Claudia Llosa (Peru)
The Milk of Sorrow was one of those movies that everyone was talking about in 2009. Her scenes of violence and her portrait of motherhood, framed within the worst period of terrorism in Peru, stirred something inside many viewers – perhaps it was the need to see more stories from a female perspective.
I’m not just saying this because Claudia Llosa is the film’s director and scriptwriter (in an industry where greater gender equality is still needed), but because our region is troubled by violence and war, and the figures at the center of these stories tend to be men.
Her first feature film, Madeinusa (2006), Llosa had managed to capture the attention of the world, with a style that transcends – and transgresses – genres and conventions.

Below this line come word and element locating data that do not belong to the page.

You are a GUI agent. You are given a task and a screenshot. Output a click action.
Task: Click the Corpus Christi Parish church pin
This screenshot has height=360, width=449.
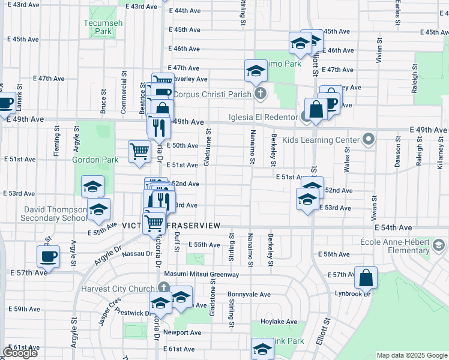(x=259, y=94)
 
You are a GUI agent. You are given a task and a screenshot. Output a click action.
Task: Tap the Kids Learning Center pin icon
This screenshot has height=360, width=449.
(x=369, y=139)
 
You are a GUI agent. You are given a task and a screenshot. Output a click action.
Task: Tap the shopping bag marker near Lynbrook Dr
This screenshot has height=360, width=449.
(x=366, y=278)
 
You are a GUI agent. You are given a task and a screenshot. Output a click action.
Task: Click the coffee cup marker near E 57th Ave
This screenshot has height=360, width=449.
(x=49, y=256)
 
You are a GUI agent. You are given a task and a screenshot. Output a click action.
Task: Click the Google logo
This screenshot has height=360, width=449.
(x=20, y=353)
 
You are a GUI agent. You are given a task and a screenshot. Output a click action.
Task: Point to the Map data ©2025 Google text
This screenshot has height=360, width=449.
(x=411, y=355)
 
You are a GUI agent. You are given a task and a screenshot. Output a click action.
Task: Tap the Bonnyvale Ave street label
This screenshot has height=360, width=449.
(x=249, y=295)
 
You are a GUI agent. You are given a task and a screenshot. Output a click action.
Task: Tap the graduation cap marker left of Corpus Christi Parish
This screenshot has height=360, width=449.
(x=256, y=71)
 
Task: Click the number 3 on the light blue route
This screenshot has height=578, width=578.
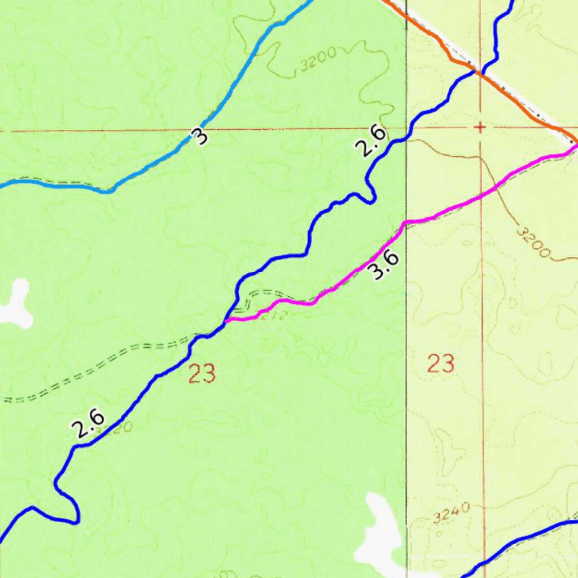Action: (199, 136)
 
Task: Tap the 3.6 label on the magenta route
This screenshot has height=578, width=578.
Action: (383, 265)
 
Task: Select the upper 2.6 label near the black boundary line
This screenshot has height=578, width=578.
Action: (371, 141)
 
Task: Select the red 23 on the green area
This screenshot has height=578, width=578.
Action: (202, 374)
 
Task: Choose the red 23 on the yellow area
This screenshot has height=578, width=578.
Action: (441, 364)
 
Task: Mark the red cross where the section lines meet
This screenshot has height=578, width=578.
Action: (480, 128)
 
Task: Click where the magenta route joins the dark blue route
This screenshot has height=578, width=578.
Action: (226, 321)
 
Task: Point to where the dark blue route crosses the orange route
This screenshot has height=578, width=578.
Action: (479, 72)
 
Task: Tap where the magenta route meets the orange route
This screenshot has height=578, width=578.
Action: (575, 144)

Damian Szifron (Argentina)
Argentina has given us many great filmmakers such as Juan José Campanella (The Secret in Their Eyes) and Luis Puenzo (The Official Story). Thinking back over the past two decades, Damián Szifron could certainly be classified as one of the big players in Latin American cinema.

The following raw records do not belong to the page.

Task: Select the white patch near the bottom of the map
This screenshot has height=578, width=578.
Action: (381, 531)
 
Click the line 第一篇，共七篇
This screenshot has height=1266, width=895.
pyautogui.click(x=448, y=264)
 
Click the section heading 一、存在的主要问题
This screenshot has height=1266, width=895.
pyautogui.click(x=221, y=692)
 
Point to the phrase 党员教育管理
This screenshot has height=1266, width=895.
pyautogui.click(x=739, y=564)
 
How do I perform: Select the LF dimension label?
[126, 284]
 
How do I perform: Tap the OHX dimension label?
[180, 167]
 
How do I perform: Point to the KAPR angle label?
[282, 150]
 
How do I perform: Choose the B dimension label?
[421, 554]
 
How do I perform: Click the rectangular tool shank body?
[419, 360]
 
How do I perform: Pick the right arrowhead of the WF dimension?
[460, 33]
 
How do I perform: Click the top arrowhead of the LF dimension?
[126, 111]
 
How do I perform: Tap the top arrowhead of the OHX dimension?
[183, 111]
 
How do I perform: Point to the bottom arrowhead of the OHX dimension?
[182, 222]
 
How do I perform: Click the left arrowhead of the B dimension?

Perhaps best known for creating and directing the cult series Los simuladores (2002-2004), Szifron has established himself as one of the best points of references in contemporary Argentine cinema. Whether it’s black comedy, social realism, or some grotesco criollo, his films provide, like the distinctive bitter pleasure of mate tea, an intriguing insight into Argentine culture.
Titles such as On Probation (2005) and Wild Tales (2014) are steadfast classics of Latin American cinema, with a style that varies between tense pauses and frenetic walks, perpetually witty dialogue, and the constant feeling of being near a bomb that’s about to explode. Argentina, defined.
This is by no means a definitive list that’s set in stone, but rather an introduction to some of the best-known names and films from contemporary Latin American cinema.
I hope you enjoyed reading the entry. What did you think? Who would you include on your list? Feel free to let me know!